考古遺跡の高床式建物跡からネズミ除け(ネズミ返し)が発掘されるように、古くから害獣とされてきましたが、それだけに人間社会に身近な存在だったとも言えます。『古事記』上巻に、大国主神(おおくにぬしのかみ)が野火に囲まれた際、鼠が穴を教えて難を逃れた話がみえます。これは鼠が地中の世界の主で、火災など危機を予知するものと考えられてきたことを示唆します。鼠が大黒天(だいこくてん)の使いとされるのも、この神話を継承したものといいます。『枕草子』の「むつかしげなるもの」の段には、毛もまだ生えない鼠の子が巣から転がり出ることとあります。十二支の一番目、子(ね、し)にあてられる動物は鼠。昔話「鼠浄土」は穴に転げ込んだ団子を追って地下に入った老爺が、鼠に歓待されるという筋です。

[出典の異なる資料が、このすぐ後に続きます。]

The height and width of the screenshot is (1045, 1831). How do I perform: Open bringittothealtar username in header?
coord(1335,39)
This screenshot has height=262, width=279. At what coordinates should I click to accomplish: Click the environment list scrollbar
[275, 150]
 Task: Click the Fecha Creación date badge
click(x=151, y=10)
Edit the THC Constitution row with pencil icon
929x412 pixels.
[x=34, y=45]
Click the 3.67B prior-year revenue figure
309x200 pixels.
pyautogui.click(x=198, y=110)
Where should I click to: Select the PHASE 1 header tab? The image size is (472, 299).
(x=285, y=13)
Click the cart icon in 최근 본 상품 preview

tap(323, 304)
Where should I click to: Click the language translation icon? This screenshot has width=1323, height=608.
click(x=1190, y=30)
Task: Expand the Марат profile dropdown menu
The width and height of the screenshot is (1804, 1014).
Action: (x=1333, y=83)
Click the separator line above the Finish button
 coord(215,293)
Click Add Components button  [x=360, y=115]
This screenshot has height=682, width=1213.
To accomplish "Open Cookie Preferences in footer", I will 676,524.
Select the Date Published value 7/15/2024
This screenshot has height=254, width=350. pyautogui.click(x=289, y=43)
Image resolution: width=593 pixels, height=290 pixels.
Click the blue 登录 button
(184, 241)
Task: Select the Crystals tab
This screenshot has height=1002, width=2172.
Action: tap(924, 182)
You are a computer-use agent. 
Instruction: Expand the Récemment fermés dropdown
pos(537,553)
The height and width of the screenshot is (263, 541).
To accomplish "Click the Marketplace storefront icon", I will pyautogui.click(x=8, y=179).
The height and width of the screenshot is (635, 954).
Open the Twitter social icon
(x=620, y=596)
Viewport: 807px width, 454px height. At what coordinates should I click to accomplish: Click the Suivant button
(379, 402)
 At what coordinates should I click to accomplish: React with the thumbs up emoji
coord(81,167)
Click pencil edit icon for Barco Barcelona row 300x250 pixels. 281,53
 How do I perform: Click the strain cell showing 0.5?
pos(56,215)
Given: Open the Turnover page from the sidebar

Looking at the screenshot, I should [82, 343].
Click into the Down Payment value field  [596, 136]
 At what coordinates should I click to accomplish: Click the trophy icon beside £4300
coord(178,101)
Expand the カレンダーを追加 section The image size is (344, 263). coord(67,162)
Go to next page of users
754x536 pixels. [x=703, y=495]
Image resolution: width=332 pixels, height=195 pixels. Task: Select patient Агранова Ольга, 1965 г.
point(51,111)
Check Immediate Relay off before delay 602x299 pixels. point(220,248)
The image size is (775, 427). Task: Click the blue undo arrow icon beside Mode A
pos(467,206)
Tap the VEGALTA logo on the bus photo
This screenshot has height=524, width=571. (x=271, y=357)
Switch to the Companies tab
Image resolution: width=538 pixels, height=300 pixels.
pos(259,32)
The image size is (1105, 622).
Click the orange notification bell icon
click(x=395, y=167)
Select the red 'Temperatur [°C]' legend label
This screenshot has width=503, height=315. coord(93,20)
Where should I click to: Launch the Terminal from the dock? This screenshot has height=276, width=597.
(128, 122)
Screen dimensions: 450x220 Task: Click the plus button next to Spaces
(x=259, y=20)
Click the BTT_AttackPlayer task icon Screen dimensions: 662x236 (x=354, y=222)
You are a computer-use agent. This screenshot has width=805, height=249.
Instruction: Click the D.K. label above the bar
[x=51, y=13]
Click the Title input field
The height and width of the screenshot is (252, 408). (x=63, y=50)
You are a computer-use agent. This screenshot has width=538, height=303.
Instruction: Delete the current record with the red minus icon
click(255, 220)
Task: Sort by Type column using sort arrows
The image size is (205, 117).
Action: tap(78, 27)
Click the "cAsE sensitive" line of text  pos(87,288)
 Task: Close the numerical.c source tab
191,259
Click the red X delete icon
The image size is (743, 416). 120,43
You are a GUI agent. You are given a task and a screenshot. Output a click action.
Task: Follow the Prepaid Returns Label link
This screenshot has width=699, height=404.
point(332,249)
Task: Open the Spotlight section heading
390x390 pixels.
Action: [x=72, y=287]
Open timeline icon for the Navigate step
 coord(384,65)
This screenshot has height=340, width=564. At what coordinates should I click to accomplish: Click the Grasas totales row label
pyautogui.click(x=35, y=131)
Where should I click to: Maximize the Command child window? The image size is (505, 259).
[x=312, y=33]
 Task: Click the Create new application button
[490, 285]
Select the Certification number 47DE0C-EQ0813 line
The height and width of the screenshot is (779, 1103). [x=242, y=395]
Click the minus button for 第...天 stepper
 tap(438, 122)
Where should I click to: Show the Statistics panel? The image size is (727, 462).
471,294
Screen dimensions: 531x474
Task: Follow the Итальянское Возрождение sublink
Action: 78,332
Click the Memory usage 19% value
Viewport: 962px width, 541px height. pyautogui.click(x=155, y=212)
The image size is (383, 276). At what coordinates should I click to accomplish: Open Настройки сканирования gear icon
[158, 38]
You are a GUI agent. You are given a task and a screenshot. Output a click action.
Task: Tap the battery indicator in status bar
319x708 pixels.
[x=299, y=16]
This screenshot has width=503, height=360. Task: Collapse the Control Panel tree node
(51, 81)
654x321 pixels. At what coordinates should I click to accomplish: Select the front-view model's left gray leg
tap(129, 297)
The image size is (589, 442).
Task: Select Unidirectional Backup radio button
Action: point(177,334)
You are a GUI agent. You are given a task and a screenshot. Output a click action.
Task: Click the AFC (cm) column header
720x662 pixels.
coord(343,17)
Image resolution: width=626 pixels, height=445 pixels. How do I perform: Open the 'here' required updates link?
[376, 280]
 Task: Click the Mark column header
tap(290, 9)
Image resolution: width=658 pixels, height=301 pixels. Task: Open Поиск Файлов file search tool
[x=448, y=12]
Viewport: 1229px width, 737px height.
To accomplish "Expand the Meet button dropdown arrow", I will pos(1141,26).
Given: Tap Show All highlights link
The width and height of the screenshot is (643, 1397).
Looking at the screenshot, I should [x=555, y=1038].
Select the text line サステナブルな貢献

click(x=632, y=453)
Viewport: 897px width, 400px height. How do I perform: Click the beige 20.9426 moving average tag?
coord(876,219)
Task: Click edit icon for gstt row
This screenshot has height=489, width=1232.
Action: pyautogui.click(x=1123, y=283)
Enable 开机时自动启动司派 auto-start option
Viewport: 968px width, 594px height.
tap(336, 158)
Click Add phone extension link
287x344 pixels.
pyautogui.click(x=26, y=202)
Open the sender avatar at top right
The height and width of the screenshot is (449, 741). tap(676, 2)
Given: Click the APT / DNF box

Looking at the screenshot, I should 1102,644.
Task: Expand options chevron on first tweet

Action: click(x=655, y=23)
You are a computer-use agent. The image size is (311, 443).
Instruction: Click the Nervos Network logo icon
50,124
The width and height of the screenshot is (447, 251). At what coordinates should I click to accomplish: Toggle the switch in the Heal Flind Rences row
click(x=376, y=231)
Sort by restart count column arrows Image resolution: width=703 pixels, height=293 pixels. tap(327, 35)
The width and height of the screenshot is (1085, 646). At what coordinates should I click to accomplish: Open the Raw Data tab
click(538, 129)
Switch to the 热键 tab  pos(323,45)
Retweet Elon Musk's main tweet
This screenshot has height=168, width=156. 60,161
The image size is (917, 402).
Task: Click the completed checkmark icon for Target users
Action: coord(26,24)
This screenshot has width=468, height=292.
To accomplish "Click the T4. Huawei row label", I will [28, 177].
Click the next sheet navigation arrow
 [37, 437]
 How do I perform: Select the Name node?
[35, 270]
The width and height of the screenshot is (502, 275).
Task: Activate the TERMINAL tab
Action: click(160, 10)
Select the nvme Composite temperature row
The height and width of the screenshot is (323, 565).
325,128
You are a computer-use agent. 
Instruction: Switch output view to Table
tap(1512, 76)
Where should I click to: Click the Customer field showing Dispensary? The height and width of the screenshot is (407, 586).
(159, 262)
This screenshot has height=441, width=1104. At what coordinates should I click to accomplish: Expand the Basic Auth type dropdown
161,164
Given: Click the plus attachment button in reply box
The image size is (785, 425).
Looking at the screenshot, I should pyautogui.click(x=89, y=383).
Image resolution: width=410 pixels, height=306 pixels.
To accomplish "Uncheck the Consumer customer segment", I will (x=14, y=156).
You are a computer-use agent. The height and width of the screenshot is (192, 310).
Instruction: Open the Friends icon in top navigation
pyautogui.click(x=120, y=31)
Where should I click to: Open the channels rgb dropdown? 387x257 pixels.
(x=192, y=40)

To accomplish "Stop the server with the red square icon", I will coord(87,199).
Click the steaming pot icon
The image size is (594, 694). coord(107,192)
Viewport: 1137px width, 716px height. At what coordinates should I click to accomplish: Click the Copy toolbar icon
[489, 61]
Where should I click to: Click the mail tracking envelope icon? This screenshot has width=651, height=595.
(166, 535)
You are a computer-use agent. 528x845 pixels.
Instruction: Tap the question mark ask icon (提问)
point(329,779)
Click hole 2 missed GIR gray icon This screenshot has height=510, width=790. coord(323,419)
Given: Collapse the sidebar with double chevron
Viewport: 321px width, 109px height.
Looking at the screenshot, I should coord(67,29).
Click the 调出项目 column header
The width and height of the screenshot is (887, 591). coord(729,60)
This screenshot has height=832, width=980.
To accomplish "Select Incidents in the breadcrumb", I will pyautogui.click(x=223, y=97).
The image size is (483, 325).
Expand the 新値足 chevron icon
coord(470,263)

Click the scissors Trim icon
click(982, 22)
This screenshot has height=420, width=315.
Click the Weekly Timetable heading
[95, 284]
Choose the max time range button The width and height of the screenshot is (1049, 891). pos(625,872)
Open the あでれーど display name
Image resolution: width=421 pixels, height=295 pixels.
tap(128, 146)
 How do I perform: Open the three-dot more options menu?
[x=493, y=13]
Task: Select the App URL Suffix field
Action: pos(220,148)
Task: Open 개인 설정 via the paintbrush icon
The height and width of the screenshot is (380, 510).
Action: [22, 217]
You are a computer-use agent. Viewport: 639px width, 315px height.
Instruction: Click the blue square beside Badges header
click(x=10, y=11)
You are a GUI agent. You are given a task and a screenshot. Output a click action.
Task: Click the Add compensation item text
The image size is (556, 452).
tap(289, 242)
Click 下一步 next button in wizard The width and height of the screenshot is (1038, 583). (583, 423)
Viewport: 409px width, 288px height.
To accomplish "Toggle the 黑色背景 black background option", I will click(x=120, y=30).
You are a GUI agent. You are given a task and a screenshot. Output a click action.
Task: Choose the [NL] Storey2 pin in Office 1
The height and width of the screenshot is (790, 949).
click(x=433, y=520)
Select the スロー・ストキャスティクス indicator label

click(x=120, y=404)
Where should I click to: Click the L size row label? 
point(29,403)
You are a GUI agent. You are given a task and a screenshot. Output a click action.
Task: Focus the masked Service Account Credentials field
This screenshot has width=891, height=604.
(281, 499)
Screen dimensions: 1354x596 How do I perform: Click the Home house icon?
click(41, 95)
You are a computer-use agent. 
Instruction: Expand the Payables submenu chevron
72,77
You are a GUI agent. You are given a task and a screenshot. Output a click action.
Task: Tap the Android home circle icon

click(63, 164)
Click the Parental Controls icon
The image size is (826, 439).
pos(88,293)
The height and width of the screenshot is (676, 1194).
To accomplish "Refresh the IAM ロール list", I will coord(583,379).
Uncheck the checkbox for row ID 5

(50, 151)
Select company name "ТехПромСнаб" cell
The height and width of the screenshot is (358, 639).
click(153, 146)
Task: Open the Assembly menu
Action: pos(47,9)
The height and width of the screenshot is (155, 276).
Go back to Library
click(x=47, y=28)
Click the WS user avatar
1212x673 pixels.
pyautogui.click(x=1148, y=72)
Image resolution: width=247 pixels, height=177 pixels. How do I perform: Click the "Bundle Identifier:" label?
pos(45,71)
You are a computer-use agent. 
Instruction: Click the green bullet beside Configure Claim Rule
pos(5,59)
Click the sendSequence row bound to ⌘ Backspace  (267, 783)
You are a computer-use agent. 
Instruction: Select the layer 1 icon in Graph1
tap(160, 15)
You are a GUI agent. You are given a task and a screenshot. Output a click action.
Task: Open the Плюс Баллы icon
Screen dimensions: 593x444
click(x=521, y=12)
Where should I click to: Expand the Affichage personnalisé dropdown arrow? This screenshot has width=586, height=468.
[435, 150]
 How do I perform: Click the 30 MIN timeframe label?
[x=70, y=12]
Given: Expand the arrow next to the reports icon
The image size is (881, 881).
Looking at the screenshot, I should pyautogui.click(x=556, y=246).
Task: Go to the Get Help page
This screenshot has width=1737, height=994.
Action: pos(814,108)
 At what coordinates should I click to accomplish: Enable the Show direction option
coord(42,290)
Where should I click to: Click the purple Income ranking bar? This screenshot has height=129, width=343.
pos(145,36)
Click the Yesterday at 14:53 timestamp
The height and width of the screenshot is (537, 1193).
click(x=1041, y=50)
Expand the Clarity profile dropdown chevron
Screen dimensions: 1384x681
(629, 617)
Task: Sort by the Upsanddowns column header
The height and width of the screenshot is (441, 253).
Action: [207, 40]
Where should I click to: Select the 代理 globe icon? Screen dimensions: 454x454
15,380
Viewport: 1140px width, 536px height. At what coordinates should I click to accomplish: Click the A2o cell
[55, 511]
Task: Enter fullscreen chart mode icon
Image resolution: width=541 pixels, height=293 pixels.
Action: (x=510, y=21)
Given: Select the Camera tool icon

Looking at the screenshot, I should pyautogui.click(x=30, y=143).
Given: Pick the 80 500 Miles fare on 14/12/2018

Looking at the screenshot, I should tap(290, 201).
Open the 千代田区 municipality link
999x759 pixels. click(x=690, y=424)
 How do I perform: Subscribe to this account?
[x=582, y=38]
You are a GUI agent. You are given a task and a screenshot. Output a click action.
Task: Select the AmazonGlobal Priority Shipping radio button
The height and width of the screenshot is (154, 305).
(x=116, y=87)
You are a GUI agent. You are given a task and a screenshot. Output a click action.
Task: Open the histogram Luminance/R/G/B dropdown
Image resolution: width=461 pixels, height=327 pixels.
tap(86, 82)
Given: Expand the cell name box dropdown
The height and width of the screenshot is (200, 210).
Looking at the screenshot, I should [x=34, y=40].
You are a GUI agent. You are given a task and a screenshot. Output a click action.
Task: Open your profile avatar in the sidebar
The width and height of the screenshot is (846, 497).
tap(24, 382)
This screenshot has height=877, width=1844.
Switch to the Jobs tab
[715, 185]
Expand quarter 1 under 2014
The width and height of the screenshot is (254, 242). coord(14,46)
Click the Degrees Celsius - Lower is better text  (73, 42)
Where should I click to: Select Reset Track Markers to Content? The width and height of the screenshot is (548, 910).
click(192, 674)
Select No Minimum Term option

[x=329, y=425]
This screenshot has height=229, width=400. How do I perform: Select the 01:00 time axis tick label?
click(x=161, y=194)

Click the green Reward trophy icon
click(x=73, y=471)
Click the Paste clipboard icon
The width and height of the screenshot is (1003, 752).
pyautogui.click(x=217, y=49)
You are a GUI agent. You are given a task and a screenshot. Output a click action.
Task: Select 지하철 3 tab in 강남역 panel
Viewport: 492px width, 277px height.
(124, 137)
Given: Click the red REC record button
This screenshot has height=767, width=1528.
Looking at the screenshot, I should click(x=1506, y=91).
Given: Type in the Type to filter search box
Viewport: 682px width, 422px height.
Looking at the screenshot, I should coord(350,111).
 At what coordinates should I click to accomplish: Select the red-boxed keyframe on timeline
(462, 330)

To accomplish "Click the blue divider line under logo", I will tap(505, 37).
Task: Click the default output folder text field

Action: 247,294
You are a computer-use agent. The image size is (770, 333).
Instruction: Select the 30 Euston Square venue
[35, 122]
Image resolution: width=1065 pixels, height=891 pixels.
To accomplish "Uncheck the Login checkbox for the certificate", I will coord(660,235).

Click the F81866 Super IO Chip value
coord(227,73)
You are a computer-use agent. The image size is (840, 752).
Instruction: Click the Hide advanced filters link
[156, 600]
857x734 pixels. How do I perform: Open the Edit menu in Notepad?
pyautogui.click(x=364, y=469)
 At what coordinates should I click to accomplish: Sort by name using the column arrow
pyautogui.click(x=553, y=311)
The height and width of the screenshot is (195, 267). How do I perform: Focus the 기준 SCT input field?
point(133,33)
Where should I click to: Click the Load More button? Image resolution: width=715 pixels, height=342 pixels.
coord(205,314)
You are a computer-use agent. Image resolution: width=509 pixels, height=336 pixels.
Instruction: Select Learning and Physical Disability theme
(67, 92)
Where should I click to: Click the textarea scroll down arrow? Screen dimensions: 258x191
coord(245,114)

江戸時代、男女の小袖(こそで、着物)の色目として鼠色(たんに鼠とも)が多用されました。江戸末期の盗賊、鼠小僧次郎吉(ねずみこぞうじろきち)は義賊に仕立て上げられました。鼠小僧の名は、鼠のように小柄でどこにでも出没したことによるといいます。

鼠図

白井直賢筆 
東京国立博物館 
白井直賢は、写実的な画風を確立した円山応挙の門下で、特に鼠を主題とした描画を得意としました。黒い3匹の鼠の動きが写実的な描写で精妙に表現されています。黒漆で描いた鼠の両目が愛らしさを誘います。